Los cocineros se acercarían a limpiar la carne, condimentarla, macerarla. Otros arreglarían el espacio para sentar a los viejos y cuidar a los niños. Al fondo, algunos jóvenes harían acrobacias. Un narrador contaría historias. Un músico entonaría una canción.

La pérdida del Paraíso ha sido una constante en la literatura. Dante escribió entre 1313 y 1321 la tercera parte de su Comedia, titulada “El Paraíso”. Fue Giovanni Boccaccio quien agregó la palabra ‘Divina’ a estos libros, cuando los leía en voz alta por pueblos y plazas de ciudades italianas elogiando su belleza. Este poema tiene 33 cantos, con estrofas de tres versos cada una.

Para Dante, el Paraíso representa el saber y la ciencia divina. La caída de Adán y Eva, el momento en que perdimos el Paraíso, es la columna vertebral de la obra de John Milton, El Paraíso Perdido, publicada en 1667 en Londres.

Mario Benedetti, en su libro Inventario, publicó su versión del Paraíso: “Los verdugos suelen ser católicos / creen en la Santísima Trinidad / y martirizan al prójimo como un medio / de combatir al Anticristo / pero cuando mueren no van al cielo / porque allí no aceptan asesinos // sus víctimas en cambio son mártires / y hasta podrían ser ángeles o santos / prefieren ser deshechos antes que traicionar / pero tampoco van al cielo / porque no creen que el cielo exista”.

En muchos teatros del siglo XIX, la gran sala de butacas tiene palcos cercanos al Paraíso: bajo la estructura del techo ha sido colocada una tela pintada por los artistas elegidos por los arquitectos. El tema era el Jardín del Edén. Las imágenes que se representaban en la pintura son ángeles, nubes y figuras celestiales, temas derivados del Barroco.

Las telas pintadas recibían a los visitantes desde el vestíbulo, llamado ‘ambigú’. Había algunas pinturas, creadas según el Naturalismo, que mostraban a mujeres sin ropa, lo que llevó a las buenas conciencias a vender viseras de cartón para los niños, de manera que no pudieran apreciar los detalles de las imágenes.

Marcel Carné estrenó en marzo de 1945 su espléndida película “Les Enfants du paradis”, filmada durante la ocupación alemana en París. El director declaró que su intención era hacer un tributo al teatro que revelara la condición humana. La acción de la cinta transcurre en 1828 en un teatro donde los niños pobres del vecindario buscaban un refugio, un rato de recreación donde olvidar sus penas. Los palcos y las butacas tenían precios inalcanzables para ellos. Su única posibilidad era el Paraíso: los niveles más altos del teatro, donde estaban cerca de la tela del techo pintada con ángeles y visiones celestiales.

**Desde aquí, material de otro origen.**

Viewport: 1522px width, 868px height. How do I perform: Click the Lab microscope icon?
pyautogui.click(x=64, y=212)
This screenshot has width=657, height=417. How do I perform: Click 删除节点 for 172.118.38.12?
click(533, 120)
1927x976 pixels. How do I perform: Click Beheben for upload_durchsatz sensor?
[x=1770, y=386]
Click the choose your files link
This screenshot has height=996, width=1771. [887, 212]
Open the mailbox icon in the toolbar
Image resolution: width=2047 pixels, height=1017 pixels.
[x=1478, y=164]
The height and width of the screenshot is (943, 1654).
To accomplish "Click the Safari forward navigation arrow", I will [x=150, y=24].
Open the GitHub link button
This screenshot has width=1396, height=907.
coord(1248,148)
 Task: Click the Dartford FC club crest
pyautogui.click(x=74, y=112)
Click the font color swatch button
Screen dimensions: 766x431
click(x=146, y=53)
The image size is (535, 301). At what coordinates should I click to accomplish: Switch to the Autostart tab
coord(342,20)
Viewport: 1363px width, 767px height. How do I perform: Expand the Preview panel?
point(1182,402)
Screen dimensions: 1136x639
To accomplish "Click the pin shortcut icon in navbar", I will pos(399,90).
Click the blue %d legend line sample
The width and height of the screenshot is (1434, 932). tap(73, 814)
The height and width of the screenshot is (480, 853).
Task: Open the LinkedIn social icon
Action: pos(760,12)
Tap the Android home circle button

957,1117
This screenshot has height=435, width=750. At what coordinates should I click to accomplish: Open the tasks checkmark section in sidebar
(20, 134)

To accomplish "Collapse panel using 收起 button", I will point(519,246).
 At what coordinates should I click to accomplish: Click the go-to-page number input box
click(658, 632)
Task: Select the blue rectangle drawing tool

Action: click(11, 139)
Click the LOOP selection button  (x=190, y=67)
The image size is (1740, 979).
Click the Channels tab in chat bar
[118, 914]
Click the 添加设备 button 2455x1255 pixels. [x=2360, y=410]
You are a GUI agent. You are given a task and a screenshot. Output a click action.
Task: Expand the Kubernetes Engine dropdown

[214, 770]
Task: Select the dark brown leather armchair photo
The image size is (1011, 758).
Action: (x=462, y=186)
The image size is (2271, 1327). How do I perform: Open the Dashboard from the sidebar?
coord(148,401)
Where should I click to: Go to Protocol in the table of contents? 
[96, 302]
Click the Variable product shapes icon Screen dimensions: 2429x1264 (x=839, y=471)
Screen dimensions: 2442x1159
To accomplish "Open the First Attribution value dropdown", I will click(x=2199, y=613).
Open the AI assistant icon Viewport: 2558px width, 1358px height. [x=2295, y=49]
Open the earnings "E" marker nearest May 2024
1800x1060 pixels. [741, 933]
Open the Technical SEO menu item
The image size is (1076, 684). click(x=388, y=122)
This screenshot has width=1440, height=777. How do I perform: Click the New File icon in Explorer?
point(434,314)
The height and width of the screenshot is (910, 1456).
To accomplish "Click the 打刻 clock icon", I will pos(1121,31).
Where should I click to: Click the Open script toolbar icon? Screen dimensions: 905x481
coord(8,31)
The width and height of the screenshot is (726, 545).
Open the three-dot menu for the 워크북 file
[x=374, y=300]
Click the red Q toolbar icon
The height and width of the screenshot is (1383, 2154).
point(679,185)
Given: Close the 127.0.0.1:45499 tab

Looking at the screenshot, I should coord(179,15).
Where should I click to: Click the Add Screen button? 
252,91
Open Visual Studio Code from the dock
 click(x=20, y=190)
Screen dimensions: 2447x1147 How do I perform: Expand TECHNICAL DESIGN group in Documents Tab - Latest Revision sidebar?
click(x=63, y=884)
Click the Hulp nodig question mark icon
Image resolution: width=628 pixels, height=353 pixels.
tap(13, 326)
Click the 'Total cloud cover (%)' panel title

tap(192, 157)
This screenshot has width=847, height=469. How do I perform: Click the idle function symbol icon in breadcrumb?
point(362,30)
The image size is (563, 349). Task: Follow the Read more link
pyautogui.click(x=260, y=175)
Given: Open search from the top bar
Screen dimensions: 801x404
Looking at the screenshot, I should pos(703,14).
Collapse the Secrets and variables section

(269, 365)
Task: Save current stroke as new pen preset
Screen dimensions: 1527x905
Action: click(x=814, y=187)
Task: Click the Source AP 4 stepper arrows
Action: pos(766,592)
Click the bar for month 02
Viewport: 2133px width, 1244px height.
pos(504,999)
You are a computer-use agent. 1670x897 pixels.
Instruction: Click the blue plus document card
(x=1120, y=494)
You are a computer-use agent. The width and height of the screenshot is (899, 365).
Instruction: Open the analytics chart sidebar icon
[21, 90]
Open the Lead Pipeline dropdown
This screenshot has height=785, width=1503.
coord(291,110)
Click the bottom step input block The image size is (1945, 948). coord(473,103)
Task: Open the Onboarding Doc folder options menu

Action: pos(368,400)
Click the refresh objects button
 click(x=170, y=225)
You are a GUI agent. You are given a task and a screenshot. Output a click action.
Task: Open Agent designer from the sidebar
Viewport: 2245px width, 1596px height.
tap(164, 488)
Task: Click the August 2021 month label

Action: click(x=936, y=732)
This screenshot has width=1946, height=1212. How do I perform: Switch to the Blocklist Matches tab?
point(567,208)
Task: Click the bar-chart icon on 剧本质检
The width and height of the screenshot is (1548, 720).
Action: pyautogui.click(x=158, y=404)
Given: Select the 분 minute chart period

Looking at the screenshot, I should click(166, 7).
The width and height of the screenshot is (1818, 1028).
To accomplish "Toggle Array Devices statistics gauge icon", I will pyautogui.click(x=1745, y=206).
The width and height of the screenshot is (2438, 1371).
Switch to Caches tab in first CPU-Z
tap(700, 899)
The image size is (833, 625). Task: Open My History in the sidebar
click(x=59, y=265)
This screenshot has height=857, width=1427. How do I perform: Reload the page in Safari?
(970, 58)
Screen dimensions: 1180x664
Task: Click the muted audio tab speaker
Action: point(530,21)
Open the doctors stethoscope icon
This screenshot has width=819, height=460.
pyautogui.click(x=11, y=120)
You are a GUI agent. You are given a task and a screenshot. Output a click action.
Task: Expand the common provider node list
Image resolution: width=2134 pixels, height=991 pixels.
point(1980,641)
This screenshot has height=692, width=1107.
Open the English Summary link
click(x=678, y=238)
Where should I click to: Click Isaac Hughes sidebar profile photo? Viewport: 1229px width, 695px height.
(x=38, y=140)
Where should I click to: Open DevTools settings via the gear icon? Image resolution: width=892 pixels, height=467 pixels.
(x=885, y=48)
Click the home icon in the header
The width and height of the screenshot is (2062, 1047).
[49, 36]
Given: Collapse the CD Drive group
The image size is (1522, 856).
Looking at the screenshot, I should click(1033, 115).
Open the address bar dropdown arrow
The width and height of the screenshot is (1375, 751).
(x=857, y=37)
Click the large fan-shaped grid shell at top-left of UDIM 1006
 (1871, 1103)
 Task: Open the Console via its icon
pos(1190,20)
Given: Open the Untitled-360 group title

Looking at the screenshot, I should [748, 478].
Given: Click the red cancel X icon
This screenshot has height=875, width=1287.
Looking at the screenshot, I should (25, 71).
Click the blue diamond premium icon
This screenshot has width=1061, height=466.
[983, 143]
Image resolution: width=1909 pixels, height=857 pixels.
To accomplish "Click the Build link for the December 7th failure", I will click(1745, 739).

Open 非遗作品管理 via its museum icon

Hay quienes sueñan con la excitación de los casinos y la seducción de mujeres dedicadas a las artes amatorias. Otros suspiran por la paz de una casa frente a un lago. Millones de creyentes ofrecen buenas obras a Dios a cambio de un lugar en el Paraíso. Yo tengo el mío: buenas películas, libros excelentes, la mejor música que se ha compuesto en la historia. Un plato con rebanadas de piña dulce. Mi familia, mis amigos. Esta computadora. Nada más.